▸ **INSTRUCTIONS**
1. According to the passage on Russia's preparations for the Seven Years' War, how far below its authorized strength was Apraksin's army when the campaign began?
2. Pick up the passage on Russia's preparations for the Seven Years' War after its last sentence and keep writing.

--- START EXCERPTED TEXT ---

Following the decisions of the Imperial Conference in March 1756, Russian foreign and military policy became increasingly focused on limiting the power and expansion of Prussia. The strategic program approved by the Conference established the foundations of Russia's future intervention by calling for close military coordination with the Habsburg Monarchy, diplomatic measures to prevent foreign interference, negotiations with the Polish–Lithuanian Commonwealth to secure the movement of Russian forces, and preparations for offensive operations by the Russian Imperial Army against Frederick II.

Although Russia possessed one of the largest standing armies in Europe at the beginning of the Seven Years' War, its military preparations were affected by significant organizational difficulties. According to the establishment returns compiled by the War College in 1755, the Russian military consisted of approximately 331,000 men, including the field army, garrison troops, artillery and engineer formations, land M=militia, and irregular cavalry. For offensive operations, Russia could theoretically deploy around 220,000 field and irregular troops; however, the forces actually available for the 1757 campaign were considerably lower due to shortages, detachments, and incomplete formations.

Prussian observers also recognized the considerable scale of the Russian military effort assembled for the invasion of East Prussia. The Russian army operating under Field Marshal Stepan Fyodorovich Apraksin included regular infantry and cavalry formations as well as large numbers of irregular troops, supported by several hundred artillery pieces. Contemporary assessments emphasized the quality of the Russian grenadiers, who were regarded as the core of the army, alongside the discipline and training of the musketeer regiments.

The army assigned to Field Marshal Apraksin's command was particularly affected by recent reforms. The creation of new Grenadier regiments and the formation of Shuvalov's Observation Corps required the redistribution of experienced soldiers and officers from existing infantry formations, weakening several regiments intended for field operations. According to Dmitry Maslovsky, Apraksin's army began the campaign approximately 9,000 men below its authorized strength, with shortages reaching around 12,000 when non-combatants were included.

Despite these administrative and organizational problems, Maslovsky argued that the Russian army under Empress Elizabeth was considerably more effective than contemporary critics had suggested. The officer and non-commissioned officer corps possessed extensive military experience, while the long period of service and the recruitment system contributed to the endurance and discipline of the infantry. Although logistical and administrative weaknesses remained significant challenges, the regular infantry represented one of the strongest elements of the Russian military system at the beginning of the Seven Years' War.

Following the Prussian invasion of Saxony in August 1756, the Russian government transformed its political commitments into concrete military planning. On 5 October 1756, the Imperial Conference issued detailed instructions to Field Marshal Stepan Fyodorovich Apraksin, defining both the strategic objectives and practical requirements of the forthcoming campaign. Russia justified its intervention through its alliance obligations with Austria and Saxony, but also through its own interest in preventing further Prussian expansion. Since Russian forces could not immediately cooperate with the Austrian army in the main theatre of war, Apraksin was ordered to conduct an independent offensive into East Prussia in order to divert Prussian forces away from Central Europe.

--- END EXCERPTED TEXT ---
--- START GIVEN RECORDS ---

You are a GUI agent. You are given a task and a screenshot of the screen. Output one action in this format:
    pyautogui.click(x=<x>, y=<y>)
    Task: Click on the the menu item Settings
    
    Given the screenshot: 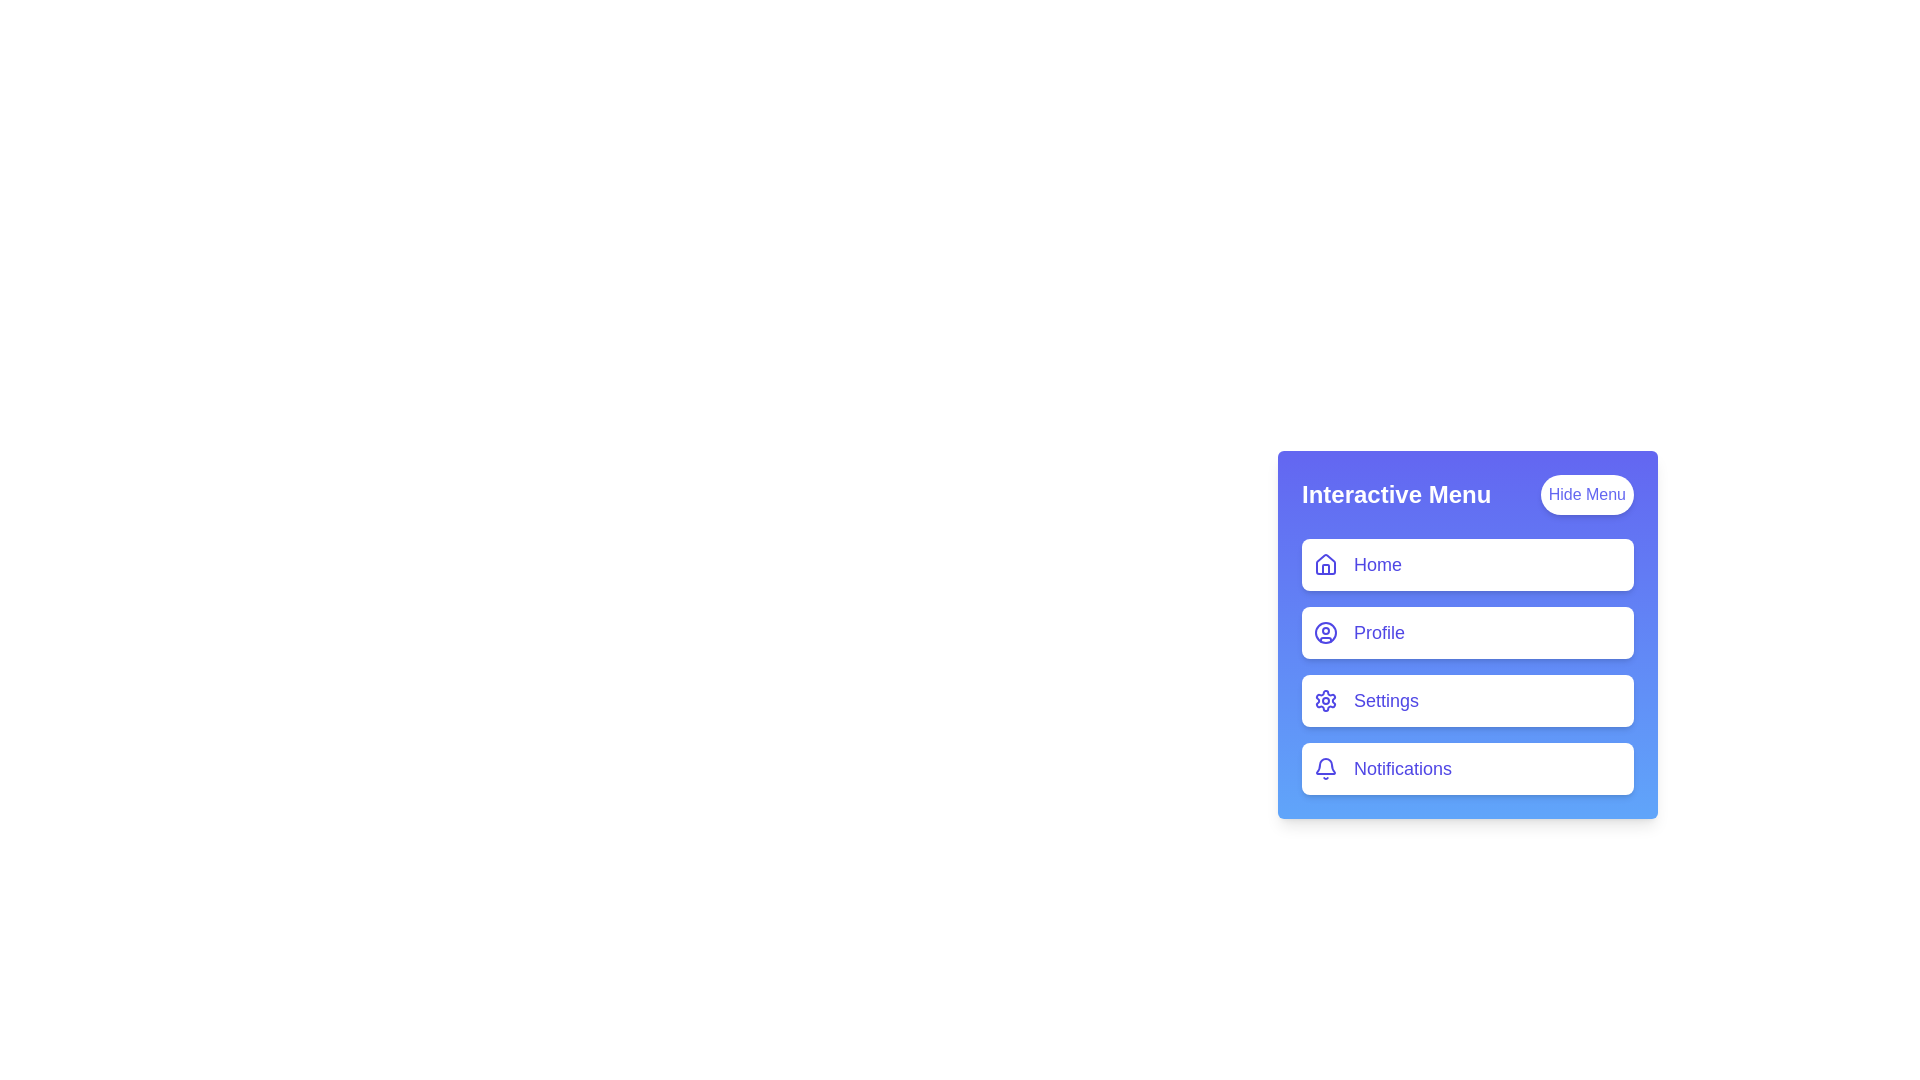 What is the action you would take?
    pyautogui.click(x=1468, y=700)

--- END GIVEN RECORDS ---

▸ **EXPECTED RESULTS**
1. About 9,000 men, according to Dmitry Maslovsky.

2.
The instructions issued to Apraksin established the operational foundations of the Russian campaign. Troops were to be concentrated in Livonia and Courland, supply depots established, siege artillery and transport prepared, intelligence gathered on Prussian positions and communications, and cooperation between the army and the Russian Baltic Fleet organized for future operations along the Baltic coast. Following the capitulation of Memel, the Russian command incorporated the fortress into the logistical framework of the East Prussian campaign. The port was particularly valuable because Russian planners had already designated Memel as one of the magazines to be supplied from Saint Petersburg by the transport fleet. From Libau, supplies for Fermor's detachment were transported toward Memel by inland waterways and by wagon columns, allowing the Russian force operating against the fortress to maintain its advance.

The objectives of the campaign were further clarified during the Russian Military Council of 17 February 1757. The commanders concluded that the purpose of the invasion was not merely the occupation of Königsberg, but the destruction of the Prussian field army in East Prussia. The council emphasized that the direction of the advance and the crossing points over the Neman River should remain flexible and dependent on the position of Prussian forces rather than being determined solely by theoretical plans.

== Mobilization of the Russian Army ==
During the second half of 1756, the Russian government transformed the strategic decisions adopted earlier in the year into practical military preparations. The campaign against Prussia required not only the concentration of a large field army, but also the organization of supply systems, transport, naval cooperation and intelligence networks necessary for an offensive operation beyond Russia's western frontier.

At the beginning of the Seven Years' War, the Russian Empire possessed one of the largest military establishments in Europe. According to the official returns compiled by the War College in 1755, the Russian armed forces consisted of approximately 331,422 men, including field troops, garrison forces, artillery and engineer formations, the land militia, and irregular cavalry units. However, only a portion of this establishment could be employed in offensive operations. The field army consisted of approximately 176,073 regular troops, supported by around 43,733 irregular troops, providing Russia with roughly 220,000 men theoretically available for active service.

The infantry formations intended for active operations had already undergone major organizational changes before the beginning of the campaign. Before the war, the Russian infantry consisted of three Guards regiments and forty-six army infantry regiments. On 30 March 1756 (O.S.), thirty-two regiments were placed on a full war establishment, allowing them to undertake field operations, while the remaining formations were retained for internal security duties and reserve purposes.

The rapid reorganization of the army, however, created temporary weaknesses within the forces assigned to Field Marshal Stepan Apraksin. The creation of new Grenadier regiments required the transfer of grenadier companies from existing infantry units, while the formation of Count Pyotr Ivanovich Shuvalov's Observation Corps required additional transfers of experienced soldiers from regiments stationed inside Russia. According to Dmitry Maslovsky, Apraksin's army entered the campaign approximately 9,000 men below its authorized establishment, with the shortage increasing to around 12,000 when non-combatants were included.

Despite these deficiencies, the army assembled under Apraksin represented a considerable force. According to Maslovsky's tabulation of the army's organization, the infantry comprised 82,976 men, of whom 71,947 were listed in the intermediate strength column. The regular cavalry numbered 19,414 men, while approximately 23,000 irregular troops were assigned to the army. The artillery establishment included 2,726 men with the field artillery and a further 276 personnel assigned to the siege artillery, while 120 miners were available for engineering operations. The combined nominal strength of these forces amounted to 128,512 men, although only approximately 97,848 were represented in the intermediate strength figures.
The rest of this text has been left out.